Decided on October 24, 2012
Supreme Court, Queens County

Ram Khadka and ASPARA KHADKA

against

American Home Mortgage Servicing, Inc.



3488/2012



For the Plaintiffs: Sunil K. Agarwal, Esq., 40-04 73rd Street, Woodside, New York 11377

For the Defendant: Hinshaw & Culbertson LLP, by Jason J. Oliveri & Schuyler B. Kraus, Esqs., 780 Third Ave., New York, NY 10017

Charles J. Markey, J.



The following papers numbered 1 to 9 read on this Order to Show Cause by Ram Khadka and Apsara Khadka to, inter alia, compel American Home Mortgage Servicing, Inc. (AHMSI), to specifically perform pursuant to a contract of sale between the parties as defendant has defaulted thereon, for a reduction of the purchase price to compensate for plaintiffs' costs and expenses, including legal fees, for having to compel defendant to perform and for plaintiffs' having to extend their mortgage commitment, and to compel the return of their down payment; and cross motion by AHMSI to dismiss the complaint pursuant to CPLR 3211.

Papers Numbered

Notice of Motion - Affidavits - Exhibits...............................................................1 - 3

Notice of Cross Motion - Affidavit - Exhibits ......................................................4 - 6

Answering Affidavits - Exhibits..........................................................................7 - 9

Plaintiffs/purchasers commenced this action against the vendor for specific performance and to recover their down payment in connection with a failed real estate transaction. The seller cross moves to dismiss the complaint. The motion and cross motion are opposed by the respective parties.

The Facts [*2]

On or about November 2, 2011, the parties entered into a residential contract of sale for property located at 30-34 93rd Street, Jackson Heights, in Queens County, New York. The closing date of December 23, 2011 was contingent upon the plaintiffs obtaining a commitment for a conventional purchase money first mortgage in the amount of $296,000.00, before December 16, 2011, time being of the essence. Plaintiffs paid the sum of eleven thousand one hundred dollars to the attorney for the defendant, Fein, Such, Kahn & Shepard, P.C., as and for a down payment. The closing dated was designated in the contract for December 23, 2011, and the deadline for receipt of a mortgage commitment was December 16, 2011.

While the written contract permitted plaintiffs to use any Lender to obtain financing, plaintiffs submit that agents of defendant advised plaintiffs that they must apply for a mortgage with Prospect Mortgage, LLC (Prospect Mortgage). Further, plaintiffs submit that agents of defendant advised plaintiffs that defendant would not sell the premises to them unless they applied for a mortgage and closed their purchase with Prospect Mortgage. The contract contained a document entitled "Affiliated Business Arrangement Disclosure" Notice which states that defendant and Prospect Mortgage have a business relationship and that defendant owns a 50% interest in Prospect Mortgage.

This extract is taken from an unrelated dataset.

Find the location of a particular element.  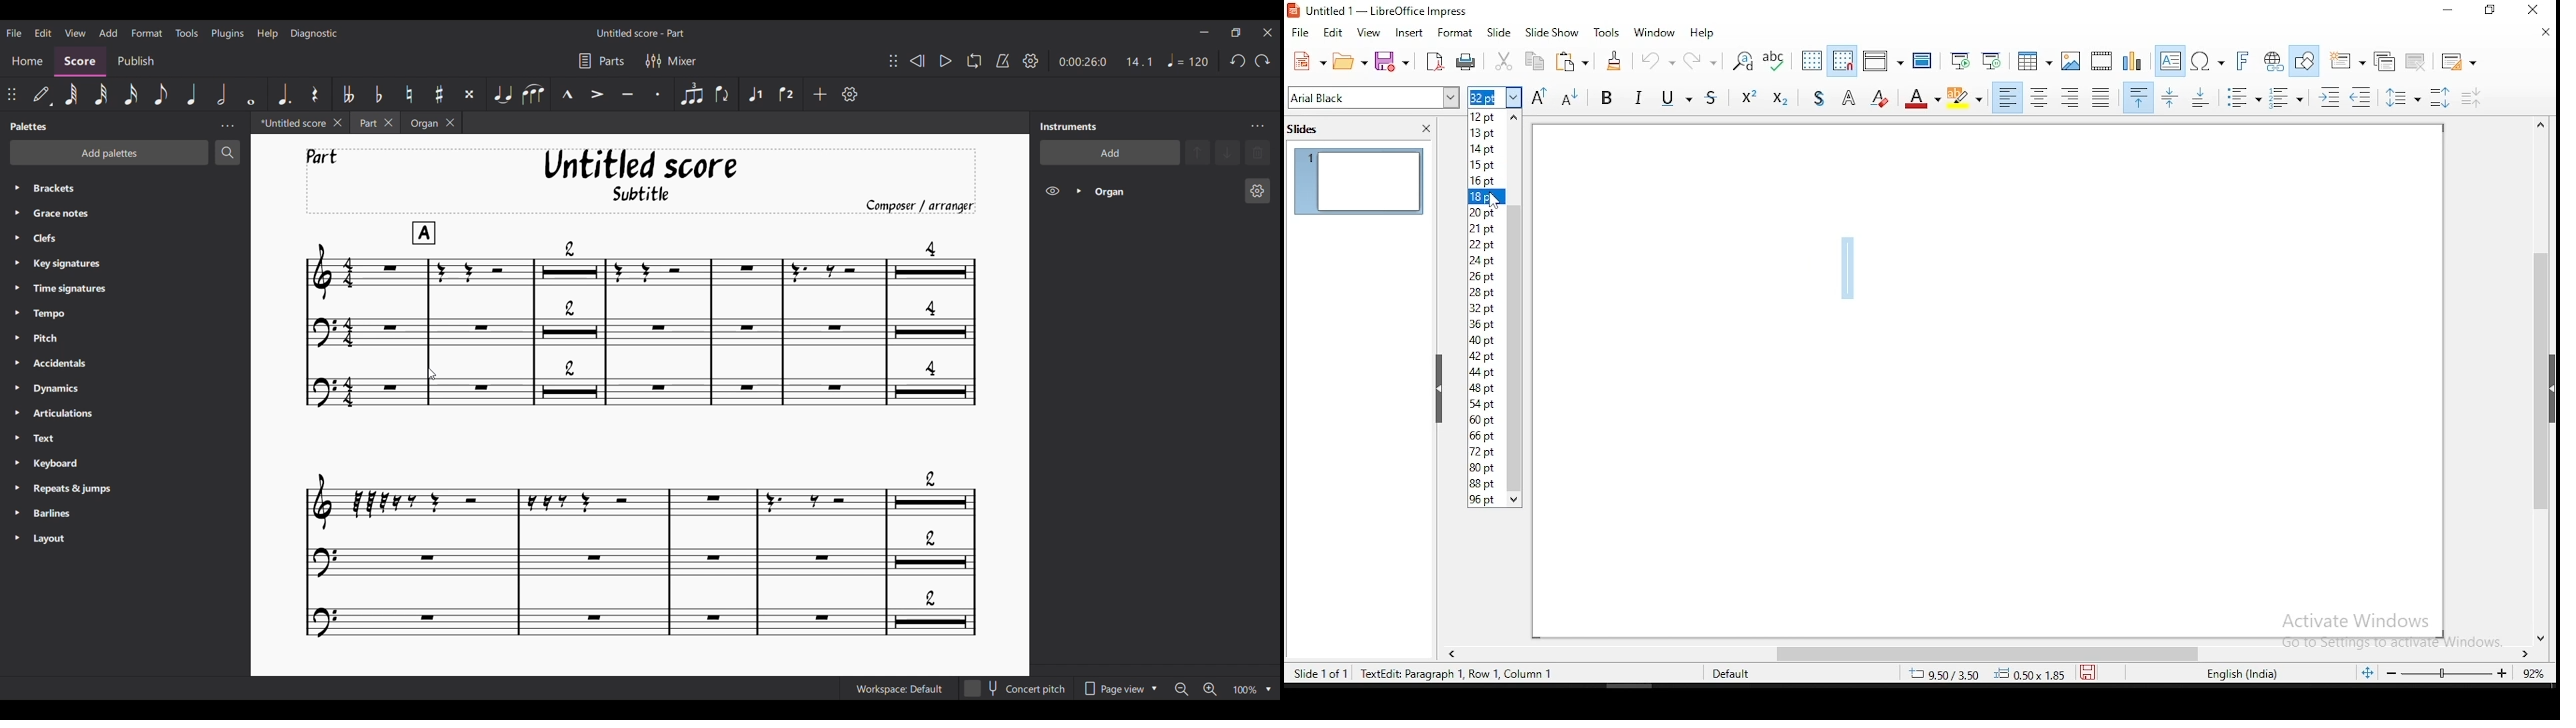

Toggle sharp is located at coordinates (439, 94).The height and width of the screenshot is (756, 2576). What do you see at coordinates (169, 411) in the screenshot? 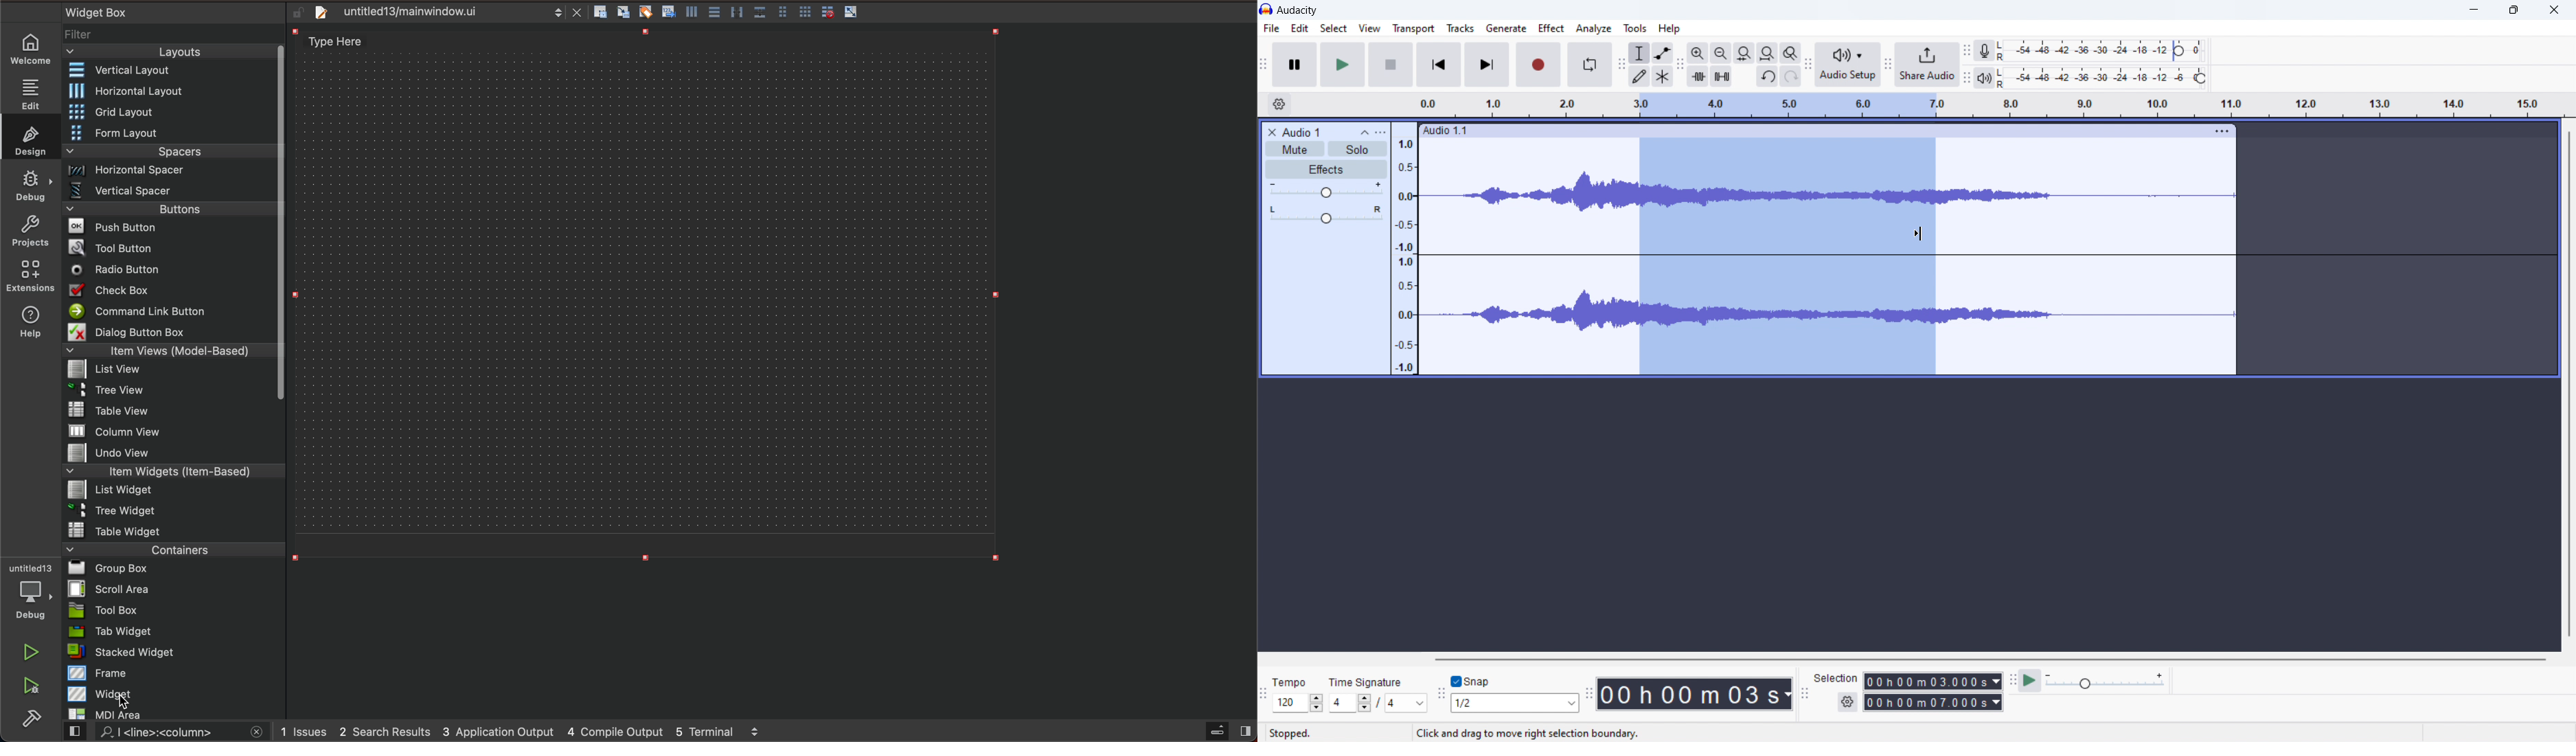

The mortgage contingency clause in the contract provided that the contract was "subject to" the plaintiff obtaining a "conventional, purchase money first mortgage loan in the principal amount of $296,000, or less from any licensed institutional lender, before December 16, 2011. The contract further stated that "if purchaser cannot obtain such loan approval after making a truthful and diligent application, seller may, at its sole option (1) extend purchaser's time to obtain such approval, or (2) cancel the contract and refund the deposit . . ." Further, the contract states that "if purchasers are rejected for their loan application, they will furnish a copy of same to seller's attorney along with the notice of cancellation and demand for return of deposit."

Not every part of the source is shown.